Unless you are away on holiday, and basking in the summer sun (at which point, you might not want to read the news), you’ve probably heard of the recent proposal to do away with the preliminary inquiry (“PI”) in all but the most serious of cases. As this is not a topic that most Albertans know a great deal about, but since many Albertans would be affected by a change of law in this area, we thought we’d provide some background and context to the question. Talk about some fun summer reading!
Why? Let’s start with why this is an issue right now.
This most recent go-around stems from a sexual assault case out of Airdrie. In that case, the accused was arrested and charged in September 2009. The matter did not come up for trial until October 2012. At that time, the defense applied for a judicial stay (i.e. that the issue be dropped), claiming that delay had violated the Accused’s right to be tried within a reasonable time (which is a Charter right – s.11(b)). The judge agreed. This effectively ended the prosecution. The accused cannot be tried again.
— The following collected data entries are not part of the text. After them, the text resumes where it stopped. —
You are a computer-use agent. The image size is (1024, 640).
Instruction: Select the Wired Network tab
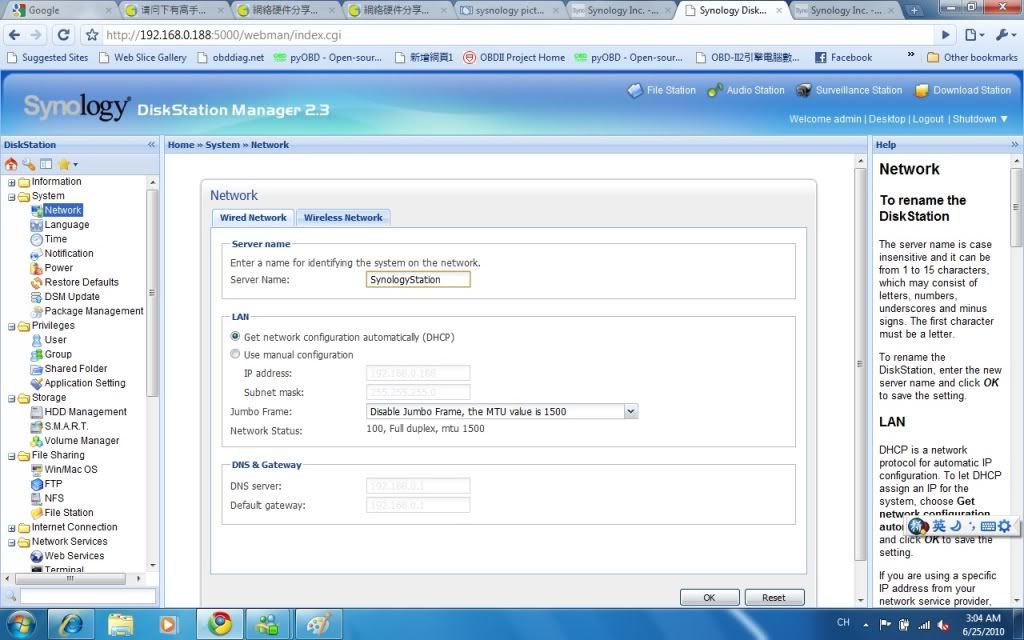click(253, 218)
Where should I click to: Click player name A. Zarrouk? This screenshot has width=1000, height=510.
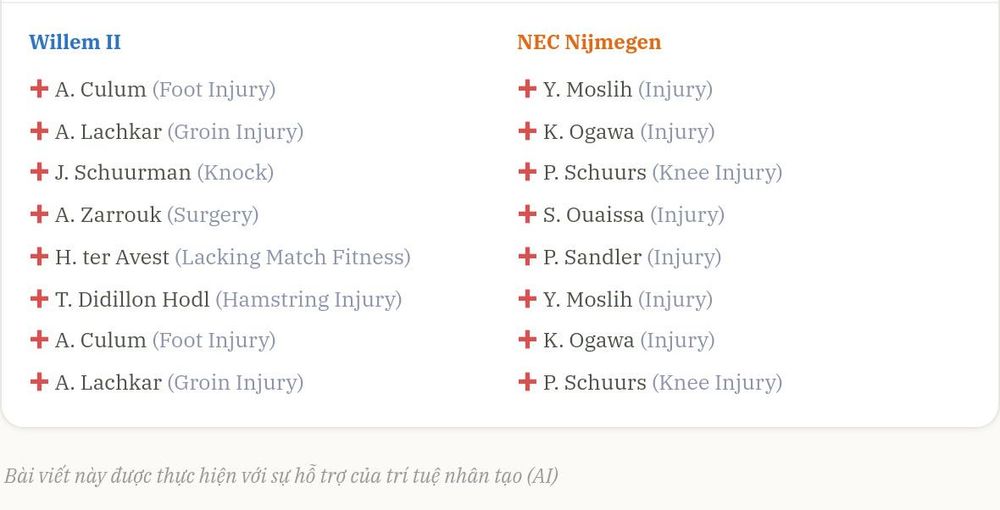108,215
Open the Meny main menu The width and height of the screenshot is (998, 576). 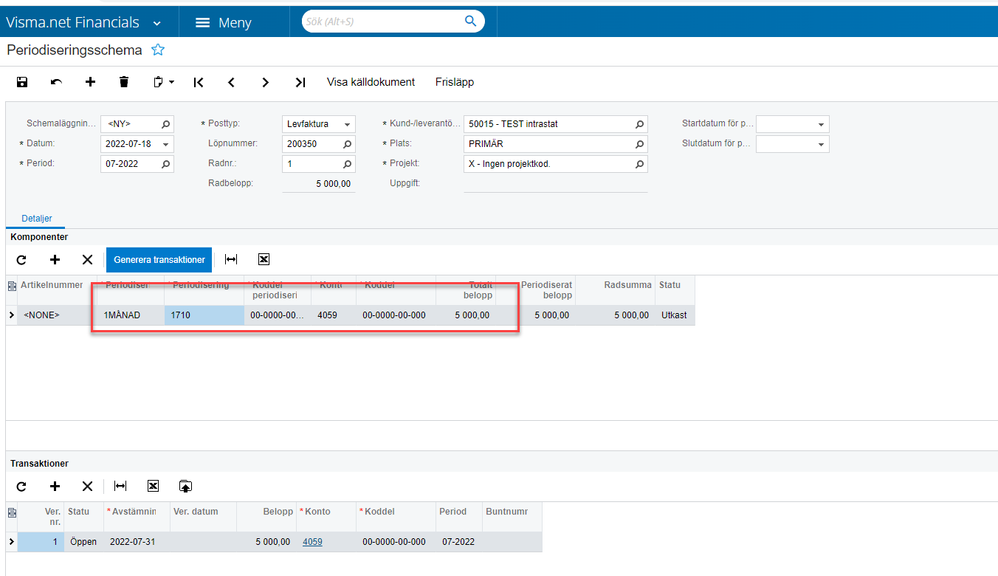click(223, 22)
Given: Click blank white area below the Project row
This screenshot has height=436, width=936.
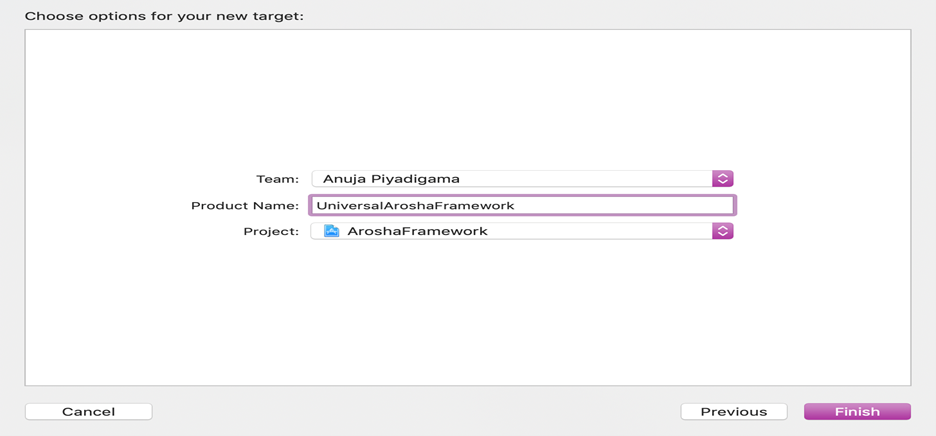Looking at the screenshot, I should pyautogui.click(x=467, y=311).
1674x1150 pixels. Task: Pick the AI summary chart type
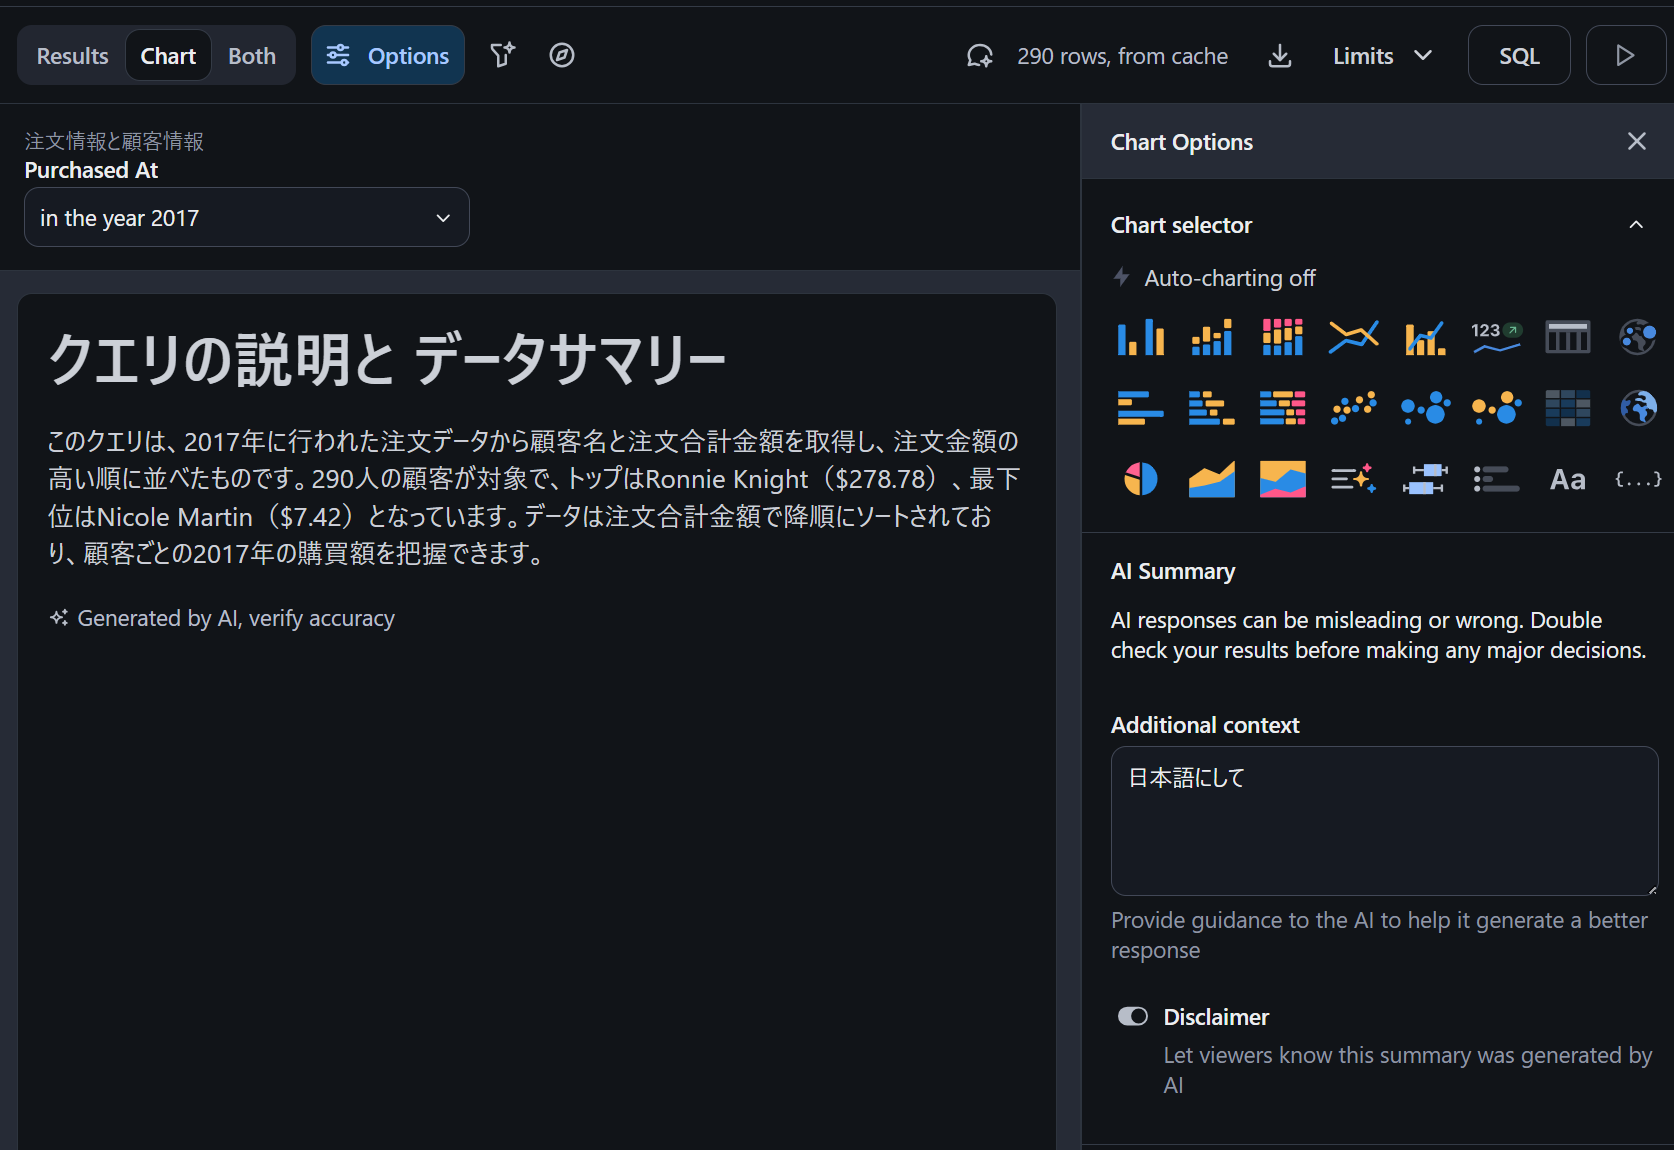(1353, 480)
But what does this have to do with Preliminary Inquiries, I hear you ask? (Ok, not really, but I’m going to pretend.) After the Airdrie case, the Alberta government conducted a review to look at how to improve the delivery of justice in serious and violent criminal cases. In that review, (Injecting a Sense of Urgency ) there were 17 recommendations, including using direct indictments (i.e.: eliminating PIs) except in the most serious and complex of cases.
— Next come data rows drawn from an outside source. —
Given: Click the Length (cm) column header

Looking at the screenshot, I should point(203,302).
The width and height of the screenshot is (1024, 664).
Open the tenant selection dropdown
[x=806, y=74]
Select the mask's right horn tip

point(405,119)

What? So what exactly is a Preliminary Inquiry (which, by the way, used to be called “the preliminary hearing”)?
A Preliminary Inquiry is a hearing that takes place to determine whether there is enough evidence to justify sending the case to trial (like the “Grand Jury” thing you see on TV in Law and Order – but that is American, so it is different). The PI is less formal that a trial, takes less time, and does not determine innocence or guilt or even whether or not the accused is probably guilty.
How? So how exactly does a PI work? Here is basically what happens:
- The preliminary inquiry (described in s.535 of the Criminal Code) occurs in Provincial Court, in front of a Provincial Court judge.
- The Crown prosecutor presents evidence and calls witnesses.
- The Defence does not present its case, but the Defence lawyer does have the right to cross-examine Crown witnesses.
- The Accused has the right to be present.
- If the judge decides that there is not enough evidence, the judge wills dismiss the case and discharge the Accused, who is then free to go.
- If there is enough evidence, the judge will order that the Accused stand trial in the Court of Queen’s Bench and a trial date is set.